- [WHAT IS BEING ASKED] Filter by the string "computer": return the lines of the material that contain it.

- [DATA TO PROCESS]
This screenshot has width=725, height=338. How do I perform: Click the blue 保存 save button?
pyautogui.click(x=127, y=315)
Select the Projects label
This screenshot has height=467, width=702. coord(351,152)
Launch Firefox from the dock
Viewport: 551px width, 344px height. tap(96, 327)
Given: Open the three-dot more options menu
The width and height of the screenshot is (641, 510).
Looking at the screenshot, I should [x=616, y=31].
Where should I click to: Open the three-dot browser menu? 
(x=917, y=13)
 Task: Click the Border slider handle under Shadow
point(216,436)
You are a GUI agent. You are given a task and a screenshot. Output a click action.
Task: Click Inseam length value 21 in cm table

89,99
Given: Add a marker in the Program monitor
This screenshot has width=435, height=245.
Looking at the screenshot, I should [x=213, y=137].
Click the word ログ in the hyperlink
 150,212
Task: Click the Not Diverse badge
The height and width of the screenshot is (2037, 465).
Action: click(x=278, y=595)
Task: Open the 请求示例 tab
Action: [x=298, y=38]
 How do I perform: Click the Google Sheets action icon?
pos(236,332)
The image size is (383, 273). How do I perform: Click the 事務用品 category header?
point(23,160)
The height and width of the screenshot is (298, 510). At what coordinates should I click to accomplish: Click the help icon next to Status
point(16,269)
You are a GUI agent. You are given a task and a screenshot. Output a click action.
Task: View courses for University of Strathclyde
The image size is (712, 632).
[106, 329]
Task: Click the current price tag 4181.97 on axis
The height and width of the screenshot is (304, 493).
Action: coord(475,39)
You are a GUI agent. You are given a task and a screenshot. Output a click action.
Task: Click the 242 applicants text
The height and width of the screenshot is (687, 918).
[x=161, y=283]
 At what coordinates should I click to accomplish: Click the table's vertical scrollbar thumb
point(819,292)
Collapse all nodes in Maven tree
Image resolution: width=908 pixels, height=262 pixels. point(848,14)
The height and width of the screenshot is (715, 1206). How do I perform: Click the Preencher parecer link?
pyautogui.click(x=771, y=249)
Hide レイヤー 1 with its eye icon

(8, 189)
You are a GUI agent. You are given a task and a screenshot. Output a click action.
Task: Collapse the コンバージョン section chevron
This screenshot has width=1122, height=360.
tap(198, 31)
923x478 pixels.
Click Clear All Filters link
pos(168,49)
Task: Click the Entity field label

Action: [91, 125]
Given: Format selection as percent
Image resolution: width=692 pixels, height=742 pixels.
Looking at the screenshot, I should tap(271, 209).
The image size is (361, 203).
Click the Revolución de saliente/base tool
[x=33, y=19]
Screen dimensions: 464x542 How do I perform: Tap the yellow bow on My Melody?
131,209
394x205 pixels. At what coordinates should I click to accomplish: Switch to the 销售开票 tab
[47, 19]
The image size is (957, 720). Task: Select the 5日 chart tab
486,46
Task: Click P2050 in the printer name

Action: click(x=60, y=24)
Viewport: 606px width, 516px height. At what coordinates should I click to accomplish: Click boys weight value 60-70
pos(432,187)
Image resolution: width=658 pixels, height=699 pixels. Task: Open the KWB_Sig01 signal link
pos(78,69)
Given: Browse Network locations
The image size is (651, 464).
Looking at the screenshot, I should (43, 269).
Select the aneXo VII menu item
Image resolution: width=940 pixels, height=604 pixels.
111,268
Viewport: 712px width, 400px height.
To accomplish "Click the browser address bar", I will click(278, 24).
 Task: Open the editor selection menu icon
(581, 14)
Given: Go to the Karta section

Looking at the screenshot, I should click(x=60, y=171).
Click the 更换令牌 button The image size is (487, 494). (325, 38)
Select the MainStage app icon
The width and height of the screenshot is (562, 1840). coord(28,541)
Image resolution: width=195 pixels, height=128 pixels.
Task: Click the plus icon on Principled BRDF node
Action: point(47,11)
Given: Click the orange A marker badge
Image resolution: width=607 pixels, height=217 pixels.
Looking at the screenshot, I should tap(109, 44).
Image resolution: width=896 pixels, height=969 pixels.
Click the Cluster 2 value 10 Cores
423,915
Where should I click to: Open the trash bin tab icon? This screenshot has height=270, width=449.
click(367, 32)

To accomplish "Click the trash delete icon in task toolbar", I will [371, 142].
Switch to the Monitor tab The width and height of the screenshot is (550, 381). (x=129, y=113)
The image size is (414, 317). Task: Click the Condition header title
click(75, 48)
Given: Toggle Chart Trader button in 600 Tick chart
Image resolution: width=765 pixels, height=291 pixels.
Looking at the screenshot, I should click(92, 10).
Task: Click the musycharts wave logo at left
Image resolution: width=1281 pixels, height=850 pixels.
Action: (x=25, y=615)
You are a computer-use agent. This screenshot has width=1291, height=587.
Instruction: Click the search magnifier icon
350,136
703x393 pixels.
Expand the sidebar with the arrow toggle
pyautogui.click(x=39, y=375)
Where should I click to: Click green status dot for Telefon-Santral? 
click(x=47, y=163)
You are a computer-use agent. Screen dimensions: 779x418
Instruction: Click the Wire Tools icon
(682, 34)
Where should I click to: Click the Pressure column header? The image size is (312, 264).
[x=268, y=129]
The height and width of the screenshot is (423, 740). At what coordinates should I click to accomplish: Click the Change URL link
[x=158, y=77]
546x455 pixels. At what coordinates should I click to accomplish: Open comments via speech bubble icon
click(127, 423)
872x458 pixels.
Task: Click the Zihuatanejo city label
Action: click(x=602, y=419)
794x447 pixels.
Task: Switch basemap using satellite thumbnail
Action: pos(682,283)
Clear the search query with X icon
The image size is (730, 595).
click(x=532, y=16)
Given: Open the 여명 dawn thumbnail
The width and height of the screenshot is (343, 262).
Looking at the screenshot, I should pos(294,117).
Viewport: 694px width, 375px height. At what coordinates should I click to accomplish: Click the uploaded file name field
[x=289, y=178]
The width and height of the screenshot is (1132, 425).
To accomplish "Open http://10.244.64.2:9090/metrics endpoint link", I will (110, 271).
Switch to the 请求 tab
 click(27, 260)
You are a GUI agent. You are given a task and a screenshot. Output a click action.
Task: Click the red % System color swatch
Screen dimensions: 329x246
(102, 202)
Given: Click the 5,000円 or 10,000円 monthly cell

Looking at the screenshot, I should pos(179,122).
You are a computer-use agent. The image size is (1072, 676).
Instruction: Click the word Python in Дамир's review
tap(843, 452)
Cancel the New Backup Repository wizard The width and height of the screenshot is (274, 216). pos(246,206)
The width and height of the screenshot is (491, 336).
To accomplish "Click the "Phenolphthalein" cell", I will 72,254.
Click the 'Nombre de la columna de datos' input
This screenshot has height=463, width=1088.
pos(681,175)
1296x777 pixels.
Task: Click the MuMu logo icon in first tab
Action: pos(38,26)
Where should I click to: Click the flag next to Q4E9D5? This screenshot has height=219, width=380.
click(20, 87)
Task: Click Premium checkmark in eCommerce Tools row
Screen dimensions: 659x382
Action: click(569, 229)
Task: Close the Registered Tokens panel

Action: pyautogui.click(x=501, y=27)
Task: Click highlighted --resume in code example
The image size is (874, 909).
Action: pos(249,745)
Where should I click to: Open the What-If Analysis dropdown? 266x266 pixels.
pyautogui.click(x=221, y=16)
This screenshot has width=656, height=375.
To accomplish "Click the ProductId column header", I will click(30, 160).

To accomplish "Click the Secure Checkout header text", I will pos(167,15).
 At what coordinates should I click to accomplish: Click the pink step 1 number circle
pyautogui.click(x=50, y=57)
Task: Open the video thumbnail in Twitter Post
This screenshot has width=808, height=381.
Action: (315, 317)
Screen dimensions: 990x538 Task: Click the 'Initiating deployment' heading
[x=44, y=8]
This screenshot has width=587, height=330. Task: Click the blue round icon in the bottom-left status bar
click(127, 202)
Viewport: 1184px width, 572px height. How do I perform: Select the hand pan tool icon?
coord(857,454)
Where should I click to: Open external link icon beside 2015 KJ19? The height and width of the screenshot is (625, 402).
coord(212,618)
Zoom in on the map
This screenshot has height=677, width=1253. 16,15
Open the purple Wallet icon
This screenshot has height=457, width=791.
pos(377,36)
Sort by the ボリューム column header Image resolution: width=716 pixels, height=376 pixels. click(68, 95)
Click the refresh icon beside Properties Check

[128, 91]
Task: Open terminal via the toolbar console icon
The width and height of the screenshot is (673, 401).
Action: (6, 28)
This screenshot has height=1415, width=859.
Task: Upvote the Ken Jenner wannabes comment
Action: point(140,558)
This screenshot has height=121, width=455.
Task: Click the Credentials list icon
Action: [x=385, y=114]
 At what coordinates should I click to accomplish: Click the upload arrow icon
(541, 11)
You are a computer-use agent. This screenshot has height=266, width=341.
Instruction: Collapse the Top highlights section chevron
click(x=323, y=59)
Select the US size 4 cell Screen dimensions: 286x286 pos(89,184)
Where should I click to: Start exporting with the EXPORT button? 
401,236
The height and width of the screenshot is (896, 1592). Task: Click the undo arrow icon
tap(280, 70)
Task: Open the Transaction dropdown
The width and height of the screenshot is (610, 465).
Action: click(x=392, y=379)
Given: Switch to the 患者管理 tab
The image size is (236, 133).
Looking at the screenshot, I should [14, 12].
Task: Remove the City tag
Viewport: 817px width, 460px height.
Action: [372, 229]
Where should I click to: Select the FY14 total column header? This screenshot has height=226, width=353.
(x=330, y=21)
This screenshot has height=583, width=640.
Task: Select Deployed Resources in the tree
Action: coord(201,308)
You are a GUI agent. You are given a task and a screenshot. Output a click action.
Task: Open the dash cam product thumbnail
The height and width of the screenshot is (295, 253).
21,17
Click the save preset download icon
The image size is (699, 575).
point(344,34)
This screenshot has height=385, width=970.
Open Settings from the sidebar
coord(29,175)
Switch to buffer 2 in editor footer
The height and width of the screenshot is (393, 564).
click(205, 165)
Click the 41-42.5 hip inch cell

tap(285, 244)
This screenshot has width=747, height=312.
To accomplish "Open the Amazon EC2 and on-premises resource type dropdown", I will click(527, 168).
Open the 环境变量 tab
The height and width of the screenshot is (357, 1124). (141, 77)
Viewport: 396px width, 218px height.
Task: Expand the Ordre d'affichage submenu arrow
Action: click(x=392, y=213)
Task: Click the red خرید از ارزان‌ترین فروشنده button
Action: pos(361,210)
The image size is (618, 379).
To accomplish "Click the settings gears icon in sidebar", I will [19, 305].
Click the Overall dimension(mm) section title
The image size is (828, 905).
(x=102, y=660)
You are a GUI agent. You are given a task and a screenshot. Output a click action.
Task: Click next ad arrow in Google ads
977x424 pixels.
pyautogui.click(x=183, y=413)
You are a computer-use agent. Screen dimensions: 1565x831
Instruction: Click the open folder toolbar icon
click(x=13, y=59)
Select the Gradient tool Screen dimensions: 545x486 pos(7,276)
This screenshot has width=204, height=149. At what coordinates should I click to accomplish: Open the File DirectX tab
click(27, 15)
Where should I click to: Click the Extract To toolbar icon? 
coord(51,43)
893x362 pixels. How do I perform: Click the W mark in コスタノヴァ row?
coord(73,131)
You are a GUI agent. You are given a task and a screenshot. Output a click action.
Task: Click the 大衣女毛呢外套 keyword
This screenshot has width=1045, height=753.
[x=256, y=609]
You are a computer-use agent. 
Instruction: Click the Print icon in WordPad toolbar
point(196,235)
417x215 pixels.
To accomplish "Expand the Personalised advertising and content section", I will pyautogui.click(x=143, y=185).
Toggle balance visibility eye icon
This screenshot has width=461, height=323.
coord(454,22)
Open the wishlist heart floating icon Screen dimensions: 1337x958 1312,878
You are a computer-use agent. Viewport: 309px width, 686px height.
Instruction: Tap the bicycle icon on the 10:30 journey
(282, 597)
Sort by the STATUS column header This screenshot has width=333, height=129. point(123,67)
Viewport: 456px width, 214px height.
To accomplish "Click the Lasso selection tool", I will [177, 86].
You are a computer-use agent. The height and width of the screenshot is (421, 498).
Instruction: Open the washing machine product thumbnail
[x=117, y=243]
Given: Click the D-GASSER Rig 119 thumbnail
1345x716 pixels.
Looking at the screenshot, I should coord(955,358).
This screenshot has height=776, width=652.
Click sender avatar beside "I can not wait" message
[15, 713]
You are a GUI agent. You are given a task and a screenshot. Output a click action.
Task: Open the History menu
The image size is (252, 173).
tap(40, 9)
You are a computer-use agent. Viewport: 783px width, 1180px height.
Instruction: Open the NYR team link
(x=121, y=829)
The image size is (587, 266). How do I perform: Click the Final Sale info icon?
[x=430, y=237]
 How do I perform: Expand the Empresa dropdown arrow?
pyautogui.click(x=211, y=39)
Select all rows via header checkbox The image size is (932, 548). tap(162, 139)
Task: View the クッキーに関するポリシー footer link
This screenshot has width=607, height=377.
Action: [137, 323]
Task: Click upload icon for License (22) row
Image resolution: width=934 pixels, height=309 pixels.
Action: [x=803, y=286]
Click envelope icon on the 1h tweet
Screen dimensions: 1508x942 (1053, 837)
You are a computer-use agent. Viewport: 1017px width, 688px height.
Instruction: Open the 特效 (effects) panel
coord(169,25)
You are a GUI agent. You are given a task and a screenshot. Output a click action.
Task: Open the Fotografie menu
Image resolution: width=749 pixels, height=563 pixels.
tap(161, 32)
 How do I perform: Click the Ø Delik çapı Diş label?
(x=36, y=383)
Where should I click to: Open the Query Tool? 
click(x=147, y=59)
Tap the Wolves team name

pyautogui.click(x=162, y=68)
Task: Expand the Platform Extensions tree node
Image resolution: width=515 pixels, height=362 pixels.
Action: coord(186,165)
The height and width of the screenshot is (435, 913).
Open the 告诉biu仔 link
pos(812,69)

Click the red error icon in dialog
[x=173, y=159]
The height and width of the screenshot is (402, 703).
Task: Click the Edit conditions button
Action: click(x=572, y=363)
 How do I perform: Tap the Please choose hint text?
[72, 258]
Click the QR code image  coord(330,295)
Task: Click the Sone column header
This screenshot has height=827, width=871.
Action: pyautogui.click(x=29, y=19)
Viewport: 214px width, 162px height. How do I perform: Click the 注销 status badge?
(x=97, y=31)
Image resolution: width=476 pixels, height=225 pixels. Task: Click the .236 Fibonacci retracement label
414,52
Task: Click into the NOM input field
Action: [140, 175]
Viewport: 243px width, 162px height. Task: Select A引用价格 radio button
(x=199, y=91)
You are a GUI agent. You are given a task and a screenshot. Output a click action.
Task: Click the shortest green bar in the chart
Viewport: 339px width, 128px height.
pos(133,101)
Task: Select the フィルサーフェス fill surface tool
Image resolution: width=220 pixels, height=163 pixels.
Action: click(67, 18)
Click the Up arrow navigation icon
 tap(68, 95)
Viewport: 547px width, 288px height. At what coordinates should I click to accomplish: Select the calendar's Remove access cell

- [ANSWER BOX]
You are a computer-use agent. This screenshot has width=1291, height=587.
You are a computer-use agent. Screen dimensions: 779x418
You are a computer-use agent. The image size is (1072, 676).
You are a computer-use agent. This screenshot has height=266, width=341.
You are a computer-use agent. Screen dimensions: 1565x831
You are a computer-use agent. 
You are a computer-use agent. Viewport: 309px width, 686px height.
You are a computer-use agent. The height and width of the screenshot is (421, 498).
You are a computer-use agent. Viewport: 783px width, 1180px height.
You are a computer-use agent. Viewport: 1017px width, 688px height.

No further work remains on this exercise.